_What to work on:_
Go through the data below and gather each line containing "computer".

_Source material:_
· · ·

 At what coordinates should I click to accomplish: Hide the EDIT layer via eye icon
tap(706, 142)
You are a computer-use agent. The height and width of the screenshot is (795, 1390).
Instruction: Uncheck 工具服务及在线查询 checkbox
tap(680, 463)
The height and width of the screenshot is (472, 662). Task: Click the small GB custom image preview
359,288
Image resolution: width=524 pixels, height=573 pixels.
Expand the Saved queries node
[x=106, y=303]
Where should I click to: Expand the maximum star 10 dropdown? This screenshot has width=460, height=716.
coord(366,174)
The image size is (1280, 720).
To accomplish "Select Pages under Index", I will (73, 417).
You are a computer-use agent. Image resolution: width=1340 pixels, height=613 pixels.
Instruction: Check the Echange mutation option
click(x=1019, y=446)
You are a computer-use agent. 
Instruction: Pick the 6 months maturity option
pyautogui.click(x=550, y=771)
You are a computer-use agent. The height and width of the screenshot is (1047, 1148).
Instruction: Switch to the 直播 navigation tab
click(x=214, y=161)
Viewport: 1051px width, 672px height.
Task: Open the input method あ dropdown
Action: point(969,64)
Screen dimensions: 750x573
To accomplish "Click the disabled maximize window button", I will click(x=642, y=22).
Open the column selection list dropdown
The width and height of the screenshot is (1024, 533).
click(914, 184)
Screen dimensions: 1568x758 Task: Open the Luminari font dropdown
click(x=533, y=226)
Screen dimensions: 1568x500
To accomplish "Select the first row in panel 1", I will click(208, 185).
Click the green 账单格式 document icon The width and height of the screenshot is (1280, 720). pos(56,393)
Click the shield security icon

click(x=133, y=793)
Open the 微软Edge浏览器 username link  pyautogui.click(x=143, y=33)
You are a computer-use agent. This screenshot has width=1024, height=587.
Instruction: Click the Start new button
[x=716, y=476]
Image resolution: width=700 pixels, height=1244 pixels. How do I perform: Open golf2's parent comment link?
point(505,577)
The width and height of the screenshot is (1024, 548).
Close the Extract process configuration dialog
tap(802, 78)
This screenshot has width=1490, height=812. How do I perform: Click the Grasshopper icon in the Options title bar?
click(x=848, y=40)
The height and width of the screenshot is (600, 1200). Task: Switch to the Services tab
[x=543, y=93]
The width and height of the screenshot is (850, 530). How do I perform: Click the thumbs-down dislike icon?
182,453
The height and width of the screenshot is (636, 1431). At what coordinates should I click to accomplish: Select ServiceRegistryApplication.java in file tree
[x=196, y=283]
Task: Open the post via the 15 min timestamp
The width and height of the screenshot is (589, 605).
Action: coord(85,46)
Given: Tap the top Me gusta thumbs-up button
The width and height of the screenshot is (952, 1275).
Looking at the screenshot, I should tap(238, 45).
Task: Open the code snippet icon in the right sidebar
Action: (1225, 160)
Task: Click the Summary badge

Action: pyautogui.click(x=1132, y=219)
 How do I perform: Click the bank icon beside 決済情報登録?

· · ·

_Your response:_
You are a computer-use agent. The height and width of the screenshot is (795, 1390).
You are a computer-use agent. Image resolution: width=1340 pixels, height=613 pixels.
You are a computer-use agent. 
You are a computer-use agent. The height and width of the screenshot is (1047, 1148).
You are a computer-use agent. This screenshot has width=1024, height=587.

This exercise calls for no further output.